Fence Lizard heats up


Retrieving our first round of shots, we then reviewed the photos as a class. Were there any problems? Several students quickly pointed out the rock was in the shot and the object of focus by the camera. One student mentioned that the image was a bit bright, but others thought that it was not a big problem. We agreed to adjust the camera so that the rock was out of the shot. 


1st turkey on camera trap. Worth something, I guess

Again, we reviewed the shots in the classroom and the question was presented: were there any problems with our set? A few more spoke up about the sun, which pleased me.

School was winding down at this point and for the next round, I was going to go out by myself. I switched out the homebrew for a new Bushie w/audio and flipped it 180 degrees.

My goodness.

Ten days later on the trap, we finally got a feline.

Not the Puma variety, but still very cool.
I'll be continuing to manage some cameras with Felidae over the summer and then when September comes around, the students of my new 8th grade classroom will be reintroduced to the wild...

*not a llama, obviously. durr

Sunday, July 15, 2012

Felidae Adventures: Training Days

This spring, my 6th / 7th grade class met up with the Felidae Fund for the start of what is hopefully a long-running relationship with my classes.

First, the Felidae team came into the classroom to present a Mountain Lion power point lecture. It was pretty much the presentation that they give out on the road to adult audiences and a credit must go to them for putting together a presentation that could hold the attention of an audience spectrum ranging from highly educated adults to early teens with learning difficulties.

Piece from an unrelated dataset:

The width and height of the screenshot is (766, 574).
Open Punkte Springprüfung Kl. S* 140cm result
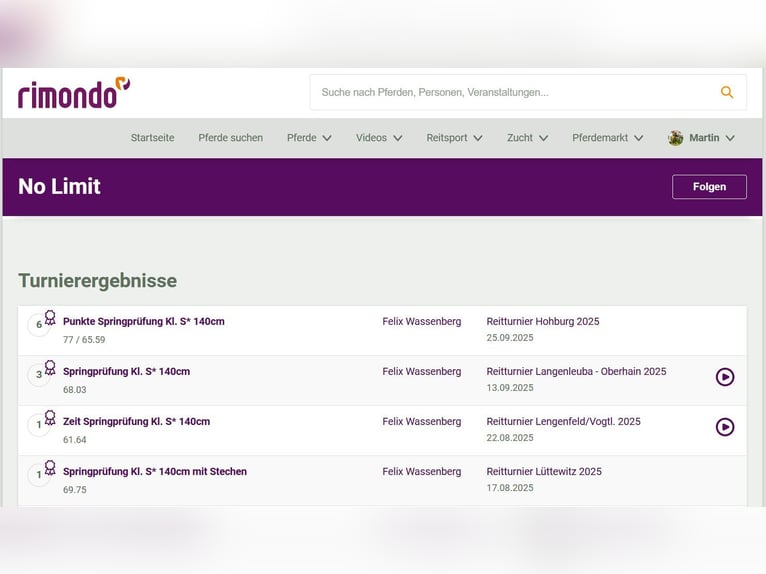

The class was completely transfixed by the photos and information and could not wait for their second visit into the classroom: a lab activity demonstrating the effect of development on Mountain Lion populations, and then in turn, deer populations.

After the lab came the waiting game -- when would we be able to go out into the field and hopefully find one of these majestic creatures with camera traps?

Several rounds of practice sets around campus and Lucas Valley familiarized the students for many aspects of the camera trapping experience: looking for signs of animal presence, angles to use to best capture the animal's path and what to use in the environment for camera placement.

The time came in mid-May for the big league call-up, with us meeting the Felidae crew at the Mt. Tam watershed. The goal was to set up at least three cameras in two separate pre-planned locations. On the hike to location one, a dry gully, we observed fresh bobcat scat. With the fortuitous poop discovery, we merrily continued to the gully and set up two cameras, one video, one still.

preparing camera uno
The gully sets produced many deer shots over a seven week period, along with the occasional raccoon. Nothing spectacular, or exhibiting interesting behavior, so I am not going to post them.

Upon completing camera setup, we marched up what was to be known as Howl Hill...


What dangers would we encounter?
Would an animal other than a deer wander past our camera?